Anyone who paid the slightest attention to the presentations of the CCJ on June 18 and July 12 in relation to the motion of no confidence and the appointment of retired Justice Patterson as GECOM Chairman would know that the CCJ views the Guyana Constitution as sacrosanct and inviolable and the court would in no way derogate from it. One of the images seared in the consciousness of those who watched would have been the President of the court, Justice Saunders holding up a copy of the constitution to underline that it had to be adhered to.
It has been clear that since it felt hard done by the defection of one of its MPs, thereby handing the opposition a stunning victory on December 21 last year, the government will try every ploy it can think of to stay in office and defer elections particularly in light of the results of the November 12, 2018 local government polls and even if this means defiance of the constitution.
The Attorney General’s statement in the affidavit should be seen in the context of his inscribed role. He is the principal legal advisor to the government. It is ultimately President Granger who should be held fully accountable for his government’s clear defiance of the constitution requiring his and his Cabinet’s resignation and the convening of new General and Regional Elections in three months. Having been aware of the June 18, 2019 ruling of the CCJ affirming that the motion of no confidence was validly carried, it also remains President Granger’s constitutional obligation to ensure that elections are convened by September 18 or an extended date which would require the approval of the opposition. His naming of a date close to September 18 would give the Guyana Elections Commission time to begin planning for elections which the constitution already expects it to be ready for and the Commission also has access to article 162(2) which allows postponement of the election for some good reason.
By continuing to defy the constitution, President Granger and his government are further entrenching divisions in the country. While lofty affidavits may be issued in reams to the courts at every level, the President and his government have shown no intention of assuaging the concerns of nearly half of the electorate which didn’t vote for it in 2015 and who believe that new elections should have been called by a caretaker government.

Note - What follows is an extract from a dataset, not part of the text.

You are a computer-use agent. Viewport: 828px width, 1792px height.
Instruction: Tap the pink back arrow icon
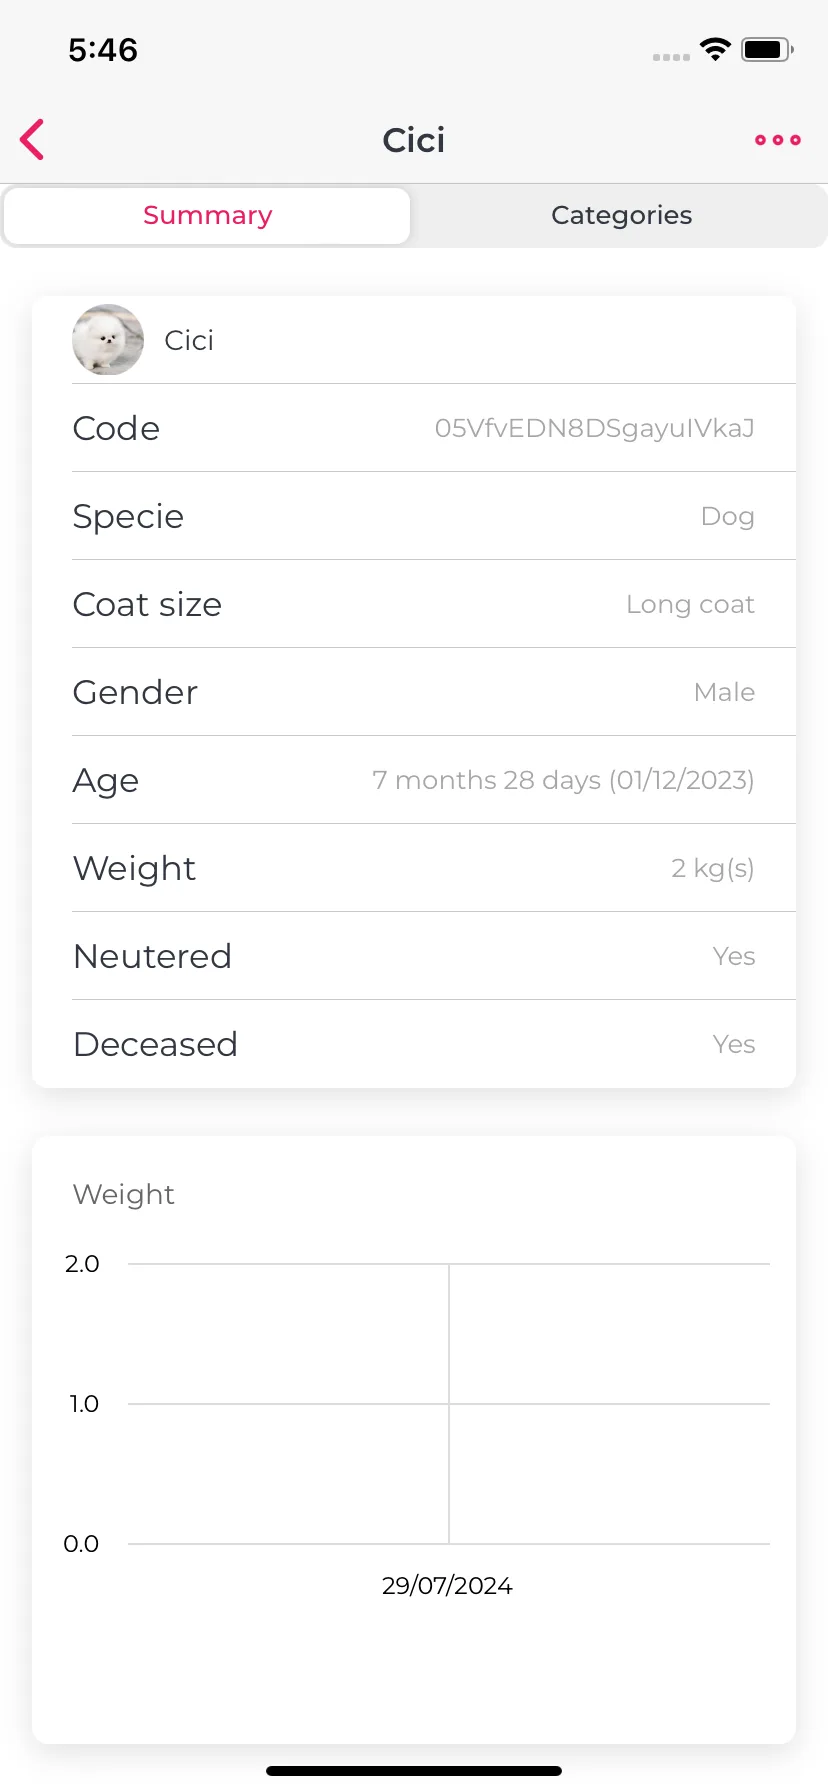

In addition, President Granger’s government is prolonging the state of suspended animation that Guyana is presently in. There has not been a functioning parliament since January. Legislation and regulations for the oil and gas industry will be left in abeyance until a fully empowered government is in place. No major agreements can be concluded or policies enunciated. Relations with major partners in the international community also face a downgrading.
By defying the constitution and its clear meaning and enabling roadblocks to the new general elections that must be held, President Granger has also left the country at risk of being sanctioned for unconstitutional behaviour with the attendant consequences. There is a clear risk of that at the Commonwealth which has taken stringent steps over the years for its members to abide by the tenets of the 1991 Harare Declaration. Pressure will no doubt also build within CARICOM.
President Granger must act urgently to comply fully with the terms of articles 106(6) and 106(7) otherwise he would have further undermined the country’s democratic values and constitutional governance.